:: 抜粋 ::
しかし、こうして思い出していくと2016年からペトレンコの指揮は厳しいものなのだが、そこまで管弦楽団も徹底出来ていなくて、歌手もそれに乗っているので、九月のもしくは最後の「指輪」公演のような厳しさが前面に出るものではなかった。どうしてもやり足りないとメローな方向へと傾き、音楽劇としてもう一つ上の芸術的な価値を引き出せないところがあるものだ。特に放映されたものは歌手の見た目さえ隠しておくとヴァルターの声も美声であり、余計に甘い方へと突き進んでいる。

三幕二場のベックメッサーが登場する三場へ入る前の経過部分においても今はとても厳しい音楽になっていたと記憶する。要するに「愛されてから憎まれて」への転換がある箇所で実際に長い経過となっていて、見事な筆捌きだと思うが、この辺りだけでもしっかりと示してくれる演奏の素晴らしいことに言葉がない。

三場における加速減速する常動風の動機もまさしくコムパクトに演奏されることで初めて独襖系の音楽の響きの核となるところである。要するに叙唱のそれから歌へと変容、ああいうところをしっかり振れない指揮者は、ベルカントで歌えないイタリアオペラを振る指揮者と同じである。それによってはじめて息の長い歌も歌えるのだ。

:: 提示データ ::
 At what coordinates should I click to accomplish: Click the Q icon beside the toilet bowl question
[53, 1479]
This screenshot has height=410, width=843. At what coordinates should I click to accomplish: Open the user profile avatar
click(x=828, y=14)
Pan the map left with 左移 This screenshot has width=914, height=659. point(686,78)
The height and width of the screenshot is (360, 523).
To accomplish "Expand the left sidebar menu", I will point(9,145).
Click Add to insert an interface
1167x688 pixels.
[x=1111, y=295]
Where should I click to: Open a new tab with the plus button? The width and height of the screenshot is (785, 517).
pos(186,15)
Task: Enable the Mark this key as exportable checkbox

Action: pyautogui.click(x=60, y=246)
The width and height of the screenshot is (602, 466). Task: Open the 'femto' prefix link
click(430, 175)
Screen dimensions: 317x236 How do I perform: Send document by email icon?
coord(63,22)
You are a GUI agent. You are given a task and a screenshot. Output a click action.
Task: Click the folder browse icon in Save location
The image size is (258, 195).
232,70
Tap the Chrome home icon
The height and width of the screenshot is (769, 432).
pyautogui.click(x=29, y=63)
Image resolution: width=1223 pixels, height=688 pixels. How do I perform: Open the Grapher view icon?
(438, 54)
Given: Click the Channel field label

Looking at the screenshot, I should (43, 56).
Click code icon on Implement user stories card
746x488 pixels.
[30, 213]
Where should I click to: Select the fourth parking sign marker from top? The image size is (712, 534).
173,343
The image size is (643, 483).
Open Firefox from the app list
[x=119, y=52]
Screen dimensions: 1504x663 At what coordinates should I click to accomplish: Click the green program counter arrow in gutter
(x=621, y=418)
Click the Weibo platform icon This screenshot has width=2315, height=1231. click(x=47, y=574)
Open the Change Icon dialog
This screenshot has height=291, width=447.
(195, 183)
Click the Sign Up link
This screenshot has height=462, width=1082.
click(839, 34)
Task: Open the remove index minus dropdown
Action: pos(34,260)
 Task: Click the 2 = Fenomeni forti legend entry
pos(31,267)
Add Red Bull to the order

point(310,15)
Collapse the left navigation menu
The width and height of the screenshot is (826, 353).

:: 課題の内容 ::
ペトレンコの指揮を論じた抜粋を、最後の文の後から書き継ぐこと。

:: 解答 ::
それにしても四場へと五重唱への流れの書き込みの素晴らしいこと、こうした楽譜を前にしてやっつけ仕事でやってしまう指揮者などがいるのだろうか?暗譜などと見せびらかしている者は芸術を冒涜しているのではないかとさえ思う。情報量の問題でもあり、ベートーヴェンのような論理性ではなく、豊富な限りないニュアンスが書き込まれている限りは、そのようなものが全て音化つまり暗譜されていると思うのは横暴でしかない。つまり音符の数が多いことがその情報量とは必ずしもならないということになる。まさに論理から逸脱するところにしかドラマは生じないとなるか。何かこのようなことをしていると来年のフェスティヴァル公演にも手が出そうになる。

そろそろ今週末辺りから「オテロ」のお勉強の始まりだ。前回聞いたのはドミンゴが歌いカルロス・クライバーが振るというものだったから、そろそろ時効である。カウフマンがドミンゴにとって代わる筈はないが、あれだけの楽譜からそれ以上にものを引き出してくれるペトレンコ指揮の下で期待出来るだろうか。